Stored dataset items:
══════════════════════════════
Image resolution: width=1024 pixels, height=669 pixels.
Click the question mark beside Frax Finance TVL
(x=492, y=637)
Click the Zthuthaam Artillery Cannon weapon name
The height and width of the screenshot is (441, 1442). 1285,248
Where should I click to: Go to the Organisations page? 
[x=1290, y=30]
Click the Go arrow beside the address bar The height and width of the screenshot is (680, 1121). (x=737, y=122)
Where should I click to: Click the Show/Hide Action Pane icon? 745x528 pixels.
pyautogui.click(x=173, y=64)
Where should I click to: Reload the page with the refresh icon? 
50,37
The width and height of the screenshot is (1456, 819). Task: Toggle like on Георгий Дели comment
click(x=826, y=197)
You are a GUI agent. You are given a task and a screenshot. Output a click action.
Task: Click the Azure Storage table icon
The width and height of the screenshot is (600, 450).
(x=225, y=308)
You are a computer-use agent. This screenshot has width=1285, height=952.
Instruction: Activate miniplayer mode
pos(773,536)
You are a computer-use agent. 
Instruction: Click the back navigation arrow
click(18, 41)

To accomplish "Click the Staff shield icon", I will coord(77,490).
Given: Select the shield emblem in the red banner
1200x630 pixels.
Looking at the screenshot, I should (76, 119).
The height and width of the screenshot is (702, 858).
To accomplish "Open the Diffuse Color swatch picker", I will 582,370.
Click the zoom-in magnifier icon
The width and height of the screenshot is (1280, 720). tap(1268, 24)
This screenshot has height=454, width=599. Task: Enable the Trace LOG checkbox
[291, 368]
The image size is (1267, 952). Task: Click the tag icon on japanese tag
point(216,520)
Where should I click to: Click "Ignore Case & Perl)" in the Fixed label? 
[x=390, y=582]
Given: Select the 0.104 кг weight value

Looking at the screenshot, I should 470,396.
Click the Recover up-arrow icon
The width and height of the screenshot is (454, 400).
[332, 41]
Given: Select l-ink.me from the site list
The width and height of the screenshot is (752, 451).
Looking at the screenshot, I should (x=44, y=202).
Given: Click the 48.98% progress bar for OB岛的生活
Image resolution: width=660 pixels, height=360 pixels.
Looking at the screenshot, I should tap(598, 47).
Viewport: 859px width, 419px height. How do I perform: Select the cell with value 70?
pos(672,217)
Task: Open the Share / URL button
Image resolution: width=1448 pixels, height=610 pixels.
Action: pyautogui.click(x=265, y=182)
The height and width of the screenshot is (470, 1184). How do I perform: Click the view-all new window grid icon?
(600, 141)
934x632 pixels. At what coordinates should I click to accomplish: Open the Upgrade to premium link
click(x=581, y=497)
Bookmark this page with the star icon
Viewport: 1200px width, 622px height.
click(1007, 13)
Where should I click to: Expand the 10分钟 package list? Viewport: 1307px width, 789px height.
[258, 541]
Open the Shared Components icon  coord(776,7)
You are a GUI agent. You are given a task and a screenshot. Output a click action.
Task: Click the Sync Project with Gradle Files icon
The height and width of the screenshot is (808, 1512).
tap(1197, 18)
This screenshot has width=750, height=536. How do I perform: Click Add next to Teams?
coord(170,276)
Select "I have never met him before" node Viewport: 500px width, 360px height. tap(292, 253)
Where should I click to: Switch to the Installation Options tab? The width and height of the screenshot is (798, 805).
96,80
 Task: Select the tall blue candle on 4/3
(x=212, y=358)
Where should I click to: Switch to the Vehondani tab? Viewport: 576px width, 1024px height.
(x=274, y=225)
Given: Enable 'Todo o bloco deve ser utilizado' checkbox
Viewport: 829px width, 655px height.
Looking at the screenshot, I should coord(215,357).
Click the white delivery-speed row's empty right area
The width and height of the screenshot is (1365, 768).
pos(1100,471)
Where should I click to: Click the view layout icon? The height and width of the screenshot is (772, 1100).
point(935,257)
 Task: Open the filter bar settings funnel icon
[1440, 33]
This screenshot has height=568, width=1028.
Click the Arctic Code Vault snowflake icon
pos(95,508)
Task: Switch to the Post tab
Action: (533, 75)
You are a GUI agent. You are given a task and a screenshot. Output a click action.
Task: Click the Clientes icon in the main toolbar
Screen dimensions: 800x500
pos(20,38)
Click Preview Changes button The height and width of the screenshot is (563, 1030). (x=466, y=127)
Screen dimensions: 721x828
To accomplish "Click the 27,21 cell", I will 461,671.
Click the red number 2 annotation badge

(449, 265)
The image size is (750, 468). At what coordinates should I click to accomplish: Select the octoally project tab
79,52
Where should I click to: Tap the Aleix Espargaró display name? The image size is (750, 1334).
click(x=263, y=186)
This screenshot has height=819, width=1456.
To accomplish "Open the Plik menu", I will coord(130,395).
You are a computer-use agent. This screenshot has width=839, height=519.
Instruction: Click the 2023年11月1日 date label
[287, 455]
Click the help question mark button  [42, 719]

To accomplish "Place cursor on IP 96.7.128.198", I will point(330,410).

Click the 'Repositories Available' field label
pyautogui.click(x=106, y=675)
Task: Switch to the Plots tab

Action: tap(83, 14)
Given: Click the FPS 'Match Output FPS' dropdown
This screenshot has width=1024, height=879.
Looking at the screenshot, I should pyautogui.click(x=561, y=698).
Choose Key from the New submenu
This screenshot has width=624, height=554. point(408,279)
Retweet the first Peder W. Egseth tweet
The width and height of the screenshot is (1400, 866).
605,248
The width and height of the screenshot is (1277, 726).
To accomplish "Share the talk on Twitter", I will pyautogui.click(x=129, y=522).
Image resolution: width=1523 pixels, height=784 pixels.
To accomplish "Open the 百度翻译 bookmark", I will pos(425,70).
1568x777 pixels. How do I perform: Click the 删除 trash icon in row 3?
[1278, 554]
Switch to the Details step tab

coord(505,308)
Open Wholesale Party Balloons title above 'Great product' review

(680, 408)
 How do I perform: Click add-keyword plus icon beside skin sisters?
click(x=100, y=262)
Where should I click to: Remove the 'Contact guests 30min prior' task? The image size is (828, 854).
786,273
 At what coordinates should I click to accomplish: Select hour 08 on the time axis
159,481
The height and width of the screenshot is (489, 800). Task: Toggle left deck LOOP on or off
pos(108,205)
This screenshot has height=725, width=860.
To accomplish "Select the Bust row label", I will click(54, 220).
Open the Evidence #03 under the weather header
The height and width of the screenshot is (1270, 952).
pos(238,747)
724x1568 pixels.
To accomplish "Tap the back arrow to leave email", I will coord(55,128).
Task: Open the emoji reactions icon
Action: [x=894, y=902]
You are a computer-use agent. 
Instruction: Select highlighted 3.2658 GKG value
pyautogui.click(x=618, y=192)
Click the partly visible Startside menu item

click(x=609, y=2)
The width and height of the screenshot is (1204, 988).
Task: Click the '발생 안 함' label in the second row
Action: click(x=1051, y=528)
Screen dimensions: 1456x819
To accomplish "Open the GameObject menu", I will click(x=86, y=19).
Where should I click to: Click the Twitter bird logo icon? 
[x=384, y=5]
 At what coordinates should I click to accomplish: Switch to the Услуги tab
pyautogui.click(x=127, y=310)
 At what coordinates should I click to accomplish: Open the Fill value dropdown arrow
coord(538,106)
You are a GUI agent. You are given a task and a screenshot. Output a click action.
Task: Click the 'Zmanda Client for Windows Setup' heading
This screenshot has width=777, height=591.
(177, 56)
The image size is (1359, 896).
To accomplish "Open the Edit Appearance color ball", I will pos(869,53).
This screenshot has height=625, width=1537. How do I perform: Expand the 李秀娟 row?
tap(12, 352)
══════════════════════════════
Your task:
Copy all of the items above verbatim, line for line.

Solution to this exercise:
Image resolution: width=1024 pixels, height=669 pixels.
Click the question mark beside Frax Finance TVL
(x=492, y=637)
Click the Zthuthaam Artillery Cannon weapon name
The height and width of the screenshot is (441, 1442). 1285,248
Where should I click to: Go to the Organisations page? 
[x=1290, y=30]
Click the Go arrow beside the address bar The height and width of the screenshot is (680, 1121). (x=737, y=122)
Where should I click to: Click the Show/Hide Action Pane icon? 745x528 pixels.
pyautogui.click(x=173, y=64)
Where should I click to: Reload the page with the refresh icon? 
50,37
The width and height of the screenshot is (1456, 819). Task: Toggle like on Георгий Дели comment
click(x=826, y=197)
You are a GUI agent. You are given a task and a screenshot. Output a click action.
Task: Click the Azure Storage table icon
The width and height of the screenshot is (600, 450).
(x=225, y=308)
You are a computer-use agent. This screenshot has width=1285, height=952.
Instruction: Activate miniplayer mode
pos(773,536)
You are a computer-use agent. 
Instruction: Click the back navigation arrow
click(18, 41)

To accomplish "Click the Staff shield icon", I will coord(77,490).
Given: Select the shield emblem in the red banner
1200x630 pixels.
Looking at the screenshot, I should (76, 119).
The height and width of the screenshot is (702, 858).
To accomplish "Open the Diffuse Color swatch picker", I will 582,370.
Click the zoom-in magnifier icon
The width and height of the screenshot is (1280, 720). tap(1268, 24)
This screenshot has height=454, width=599. Task: Enable the Trace LOG checkbox
[291, 368]
The image size is (1267, 952). Task: Click the tag icon on japanese tag
point(216,520)
Where should I click to: Click "Ignore Case & Perl)" in the Fixed label? 
[x=390, y=582]
Given: Select the 0.104 кг weight value

Looking at the screenshot, I should 470,396.
Click the Recover up-arrow icon
The width and height of the screenshot is (454, 400).
[332, 41]
Given: Select l-ink.me from the site list
The width and height of the screenshot is (752, 451).
Looking at the screenshot, I should (x=44, y=202).
Given: Click the 48.98% progress bar for OB岛的生活
Image resolution: width=660 pixels, height=360 pixels.
Looking at the screenshot, I should tap(598, 47).
Viewport: 859px width, 419px height. How do I perform: Select the cell with value 70?
pos(672,217)
Task: Open the Share / URL button
Image resolution: width=1448 pixels, height=610 pixels.
Action: pyautogui.click(x=265, y=182)
The height and width of the screenshot is (470, 1184). How do I perform: Click the view-all new window grid icon?
(600, 141)
934x632 pixels. At what coordinates should I click to accomplish: Open the Upgrade to premium link
click(x=581, y=497)
Bookmark this page with the star icon
Viewport: 1200px width, 622px height.
click(1007, 13)
Where should I click to: Expand the 10分钟 package list? Viewport: 1307px width, 789px height.
[258, 541]
Open the Shared Components icon  coord(776,7)
You are a GUI agent. You are given a task and a screenshot. Output a click action.
Task: Click the Sync Project with Gradle Files icon
The height and width of the screenshot is (808, 1512).
tap(1197, 18)
This screenshot has width=750, height=536. How do I perform: Click Add next to Teams?
coord(170,276)
Select "I have never met him before" node Viewport: 500px width, 360px height. tap(292, 253)
Where should I click to: Switch to the Installation Options tab? The width and height of the screenshot is (798, 805).
96,80
 Task: Select the tall blue candle on 4/3
(x=212, y=358)
Where should I click to: Switch to the Vehondani tab? Viewport: 576px width, 1024px height.
(x=274, y=225)
Given: Enable 'Todo o bloco deve ser utilizado' checkbox
Viewport: 829px width, 655px height.
Looking at the screenshot, I should coord(215,357).
Click the white delivery-speed row's empty right area
The width and height of the screenshot is (1365, 768).
pos(1100,471)
Where should I click to: Click the view layout icon? The height and width of the screenshot is (772, 1100).
point(935,257)
 Task: Open the filter bar settings funnel icon
[1440, 33]
This screenshot has height=568, width=1028.
Click the Arctic Code Vault snowflake icon
pos(95,508)
Task: Switch to the Post tab
Action: (533, 75)
You are a GUI agent. You are given a task and a screenshot. Output a click action.
Task: Click the Clientes icon in the main toolbar
Screen dimensions: 800x500
pos(20,38)
Click Preview Changes button The height and width of the screenshot is (563, 1030). (x=466, y=127)
Screen dimensions: 721x828
To accomplish "Click the 27,21 cell", I will 461,671.
Click the red number 2 annotation badge

(449, 265)
The image size is (750, 468). At what coordinates should I click to accomplish: Select the octoally project tab
79,52
Where should I click to: Tap the Aleix Espargaró display name? The image size is (750, 1334).
click(x=263, y=186)
This screenshot has height=819, width=1456.
To accomplish "Open the Plik menu", I will coord(130,395).
You are a computer-use agent. This screenshot has width=839, height=519.
Instruction: Click the 2023年11月1日 date label
[287, 455]
Click the help question mark button  [42, 719]

To accomplish "Place cursor on IP 96.7.128.198", I will point(330,410).

Click the 'Repositories Available' field label
pyautogui.click(x=106, y=675)
Task: Switch to the Plots tab

Action: tap(83, 14)
Given: Click the FPS 'Match Output FPS' dropdown
This screenshot has width=1024, height=879.
Looking at the screenshot, I should pyautogui.click(x=561, y=698).
Choose Key from the New submenu
This screenshot has width=624, height=554. point(408,279)
Retweet the first Peder W. Egseth tweet
The width and height of the screenshot is (1400, 866).
605,248
The width and height of the screenshot is (1277, 726).
To accomplish "Share the talk on Twitter", I will pyautogui.click(x=129, y=522).
Image resolution: width=1523 pixels, height=784 pixels.
To accomplish "Open the 百度翻译 bookmark", I will pos(425,70).
1568x777 pixels. How do I perform: Click the 删除 trash icon in row 3?
[1278, 554]
Switch to the Details step tab

coord(505,308)
Open Wholesale Party Balloons title above 'Great product' review

(680, 408)
 How do I perform: Click add-keyword plus icon beside skin sisters?
click(x=100, y=262)
Where should I click to: Remove the 'Contact guests 30min prior' task? The image size is (828, 854).
786,273
 At what coordinates should I click to accomplish: Select hour 08 on the time axis
159,481
The height and width of the screenshot is (489, 800). Task: Toggle left deck LOOP on or off
pos(108,205)
This screenshot has height=725, width=860.
To accomplish "Select the Bust row label", I will click(54, 220).
Open the Evidence #03 under the weather header
The height and width of the screenshot is (1270, 952).
pos(238,747)
724x1568 pixels.
To accomplish "Tap the back arrow to leave email", I will coord(55,128).
Task: Open the emoji reactions icon
Action: [x=894, y=902]
You are a computer-use agent. 
Instruction: Select highlighted 3.2658 GKG value
pyautogui.click(x=618, y=192)
Click the partly visible Startside menu item

click(x=609, y=2)
The width and height of the screenshot is (1204, 988).
Task: Click the '발생 안 함' label in the second row
Action: click(x=1051, y=528)
Screen dimensions: 1456x819
To accomplish "Open the GameObject menu", I will click(x=86, y=19).
Where should I click to: Click the Twitter bird logo icon? 
[x=384, y=5]
 At what coordinates should I click to accomplish: Switch to the Услуги tab
pyautogui.click(x=127, y=310)
 At what coordinates should I click to accomplish: Open the Fill value dropdown arrow
coord(538,106)
You are a GUI agent. You are given a task and a screenshot. Output a click action.
Task: Click the 'Zmanda Client for Windows Setup' heading
This screenshot has width=777, height=591.
(177, 56)
The image size is (1359, 896).
To accomplish "Open the Edit Appearance color ball", I will pos(869,53).
This screenshot has height=625, width=1537. How do I perform: Expand the 李秀娟 row?
tap(12, 352)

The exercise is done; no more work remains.